Non accès aux besoins de base

Mais comment faire pour les 5 % de personnes qui, en France, n'en disposent pas? C'est le cas des majeurs bénéficiant de mesures de protection qui, en grand nombre, se trouvent en situation de handicap, notamment mental ou psychique. Une carte de crédit ne peut être délivrée à ceux sous tutelle ou curatelle renforcée qu'avec l'accord d'un juge. « Ils ne peuvent régler leurs achats qu'en espèces et ont besoin d'avoir accès à un guichet pour retirer de l'argent », explique l'Interfédération protection juridique des majeurs (FNAT, Unaf, Unapei), or les banques ferment leurs portes et ne permettent plus ce type de retrait. Ces trois associations jugent que « le paiement en espèces est vital pour les personnes vulnérables » qui, « particulièrement touchées par le confinement », ne peuvent plus « subvenir à leurs besoins de base (alimentation, produits d'hygiène...) ». A ce titre, elles demandent à l'Etat et aux acteurs économiques « d'assurer un service minimum ». C'est l'une des questions qui figurent dans la FAQ mise régulièrement à jour par le secrétariat d'Etat au Handicap (article en lien ci-dessous) : « Je rencontre des difficultés pour payer mes courses en espèces, y-a-t-il des consignes données aux commerces pour refuser ce mode de paiement ? ». Voici sa réponse : « Aucune consigne n'a été donnée (…). Il a cependant été donné des consignes sur les bons gestes à suivre pour ce type de règlement. »

Contre la loi

L'interfédération dit avoir saisi en urgence la Direction du Trésor, la DGCCRF (répression des fraudes), l'ACPR (Autorité de contrôle prudentiel), le ministère des Solidarités et de la Santé, le ministère de la Justice, ainsi que le Défenseur des droits. « En attendant une réponse ferme et protectrice de nos concitoyens, c'est directement aux commerçants et aux réseaux bancaires que nous nous adressons pour qu'ils acceptent les paiements en espèces et maintiennent leurs services, dans le respect de la loi et des mesures liées à l'état d'urgence sanitaire », encourage-t-elle dans un communiqué. Rappelons que le refus de paiement en espèces est puni d'une contravention de deuxième classe (article R. 642-3 du code pénal).

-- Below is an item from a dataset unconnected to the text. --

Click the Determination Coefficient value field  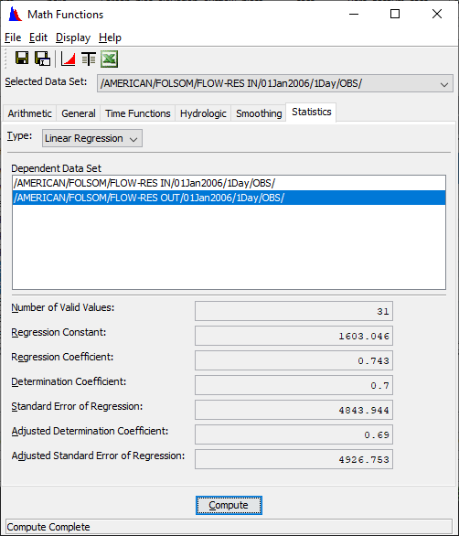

Les aides sociales versées le 4 avril

Par ailleurs, le versement des aides sociales (AAH, RSA, allocations familiales…) interviendra en avance le samedi 4 avril 2020, au lieu du lundi 6. Une décision du ministère des Solidarités pour que chacun puisse les toucher « à temps ». Et pour ceux qui n'ont pas de carte de retrait ? Le secrétariat d'Etat au Handicap assure que, pour ceux qui ont un compte à La Banque postale -plus de la moitié des foyers bénéficiaires des minima sociaux en sont clients, dont plus de 1,5 million viennent retirer leurs allocations en espèces dans les bureaux de poste chaque mois-, « un dispositif exceptionnel sera mis en place pour permettre aux allocataires de pouvoir retirer leur argent au guichet », portant à 1 850 le nombre d'agences postales ouvertes à compter du 6 avril. Actuellement, sur les 7 700 bureaux de poste en France, seuls 1 600 n'ont pas encore baissé le rideau.